By engendering opposition, the moral hazard presented by these unequal economic burdens has stoked the flames of political division and emboldened populist, Eurosceptic rhetoric that has real political implications. A right-wing populist party in Finland known as the Finns has grown in popularity by opposing economic concessions to Greece. Their leader, Finland’s former foreign minister, Timo Soini, has been an outspoken critic of the current European economic system, referring to the Finnish government’s bailout of Greece as "a moral hazard and a pyramid scheme that will continue as long as the milkmaid has a cash cow to milk.” The rise of the Finns has had very real consequences—the Finns now hold 38 parliamentary seats and represent the second-strongest party behind that of the Prime Minister. Finland represented the single toughest holdout against a deal to renegotiate Greek austerity measures in 2015, leading to political tensions between the two nations that have yet to resolve.


The fallout from a currency crisis would likely lead to the disintegration of the EU itself. It is unlikely that the union would be available to survive the opening of long-standing wounds coupled with economic disaster. A Eurozone collapse would endanger the Schengen Agreement, which ensures the free movement of goods, services, and capital among member states. Almost 1.7 million people reside in one Schengen country while working in another and every day around 3.5 million people cross internal borders, underscoring its political and economic importance.


A monetary system that not only engenders but relies on inflexibility is unlikely to prove sustainable, especially in the face of unpredictable challenges—illustrated by the economic fallout resulting from the COVID-19 pandemic. An alternative is not unthinkable. The dissolution of the Eurozone would likely push states to create new regional monetary unions or return to national currencies. The concept of a monetary union between the Netherlands, Austria Denmark, Sweden, and Finland led by Germany has been introduced by European political thinkers, as has a Latin monetary union led by France that includes Spain, Italy, and Greece. Engaging in a process formerly known as redenomination, states would reintroduce their national currencies at the appropriate exchange rate, adjusting wages and prices. An organized transition would involve the re-establishment of national central banks and the dismantling of the ECB. The euro would not be taken out of circulation until each country has completed its redenomination process—in this interim, each currency can be pegged to the gold standard to ensure economic stability.


Given the imminence of a disaster, economic authorities fear that there will come a time when they will no longer have the luxury of a well-mediated and gradual process. François Heisbourg, chairman of the International Institute for Strategic Studies (IISS) wrote, “The dream has given way to a nightmare. We must face the reality that the EU itself is now threatened by the euro. The current efforts to save it are endangering the Union yet further.” The status quo represents the ideal time to transition. The current system of instability threatens a run on the banks that would cause them to go bankrupt. A preemptive, orderly reversion to national currencies may be the only way to avoid an impending catastrophe.

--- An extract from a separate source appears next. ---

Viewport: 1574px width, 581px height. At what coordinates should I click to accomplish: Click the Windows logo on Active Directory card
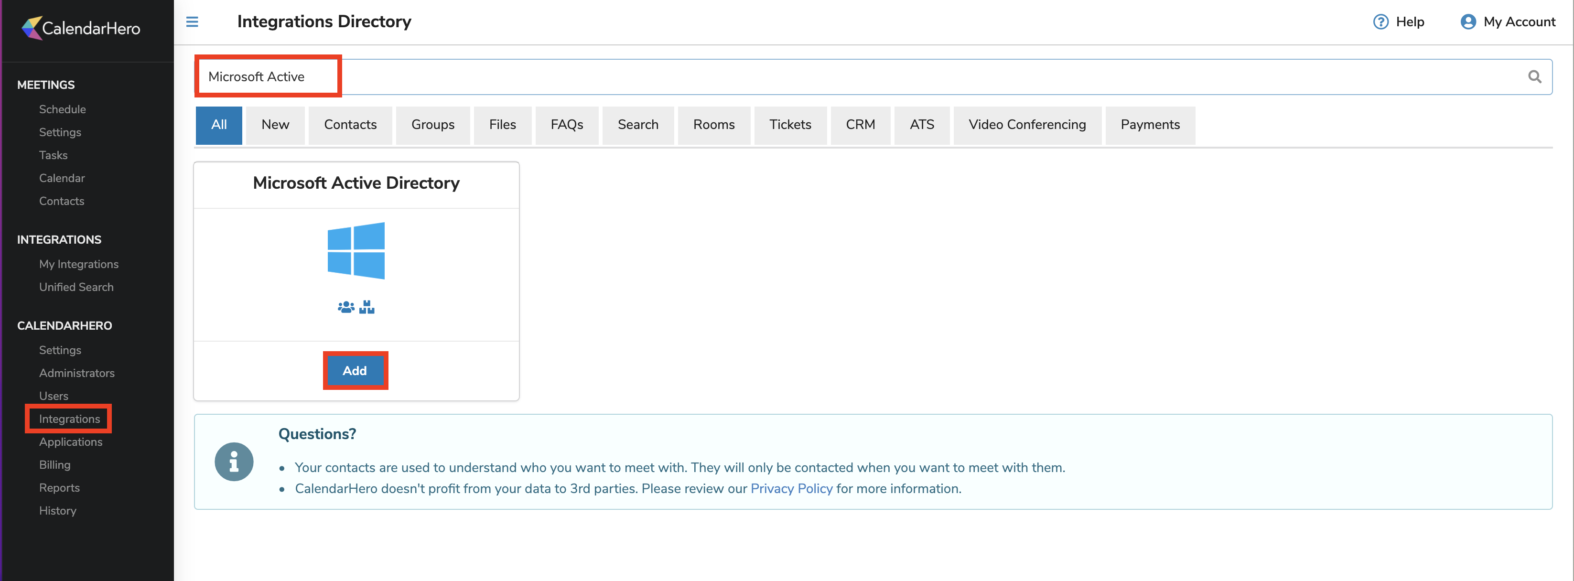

The collaboration required by this process would strengthen EU solidarity, renewing faltering commitment to multilateral cooperation. Perhaps the greatest barrier to economic reform remains an apprehension rooted in the familiarity of tradition. But given the current system’s unsustainability, it is clear that change is on the horizon. The time is now for leaders to capitalize on this opportunity and forge the way to a more unified Europe, one ready to take on the challenges of tomorrow.


Meera Sehgal is a first year Political Science and Communications double major at American University. She is a staff writer at the America Agora.